• **WHAT THIS TASK INVOLVES**:
Look for the line containing "You are a GUI" in the entries below, then print that line and all that follow it exactly.

=== DATA LISTING ===

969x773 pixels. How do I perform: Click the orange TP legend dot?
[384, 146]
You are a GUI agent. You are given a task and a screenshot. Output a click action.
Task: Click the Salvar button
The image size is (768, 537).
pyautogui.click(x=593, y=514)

===

• **PROBLEM SOLUTION**:
You are a GUI agent. You are given a task and a screenshot. Output a click action.
Task: Click the Salvar button
The image size is (768, 537).
pyautogui.click(x=593, y=514)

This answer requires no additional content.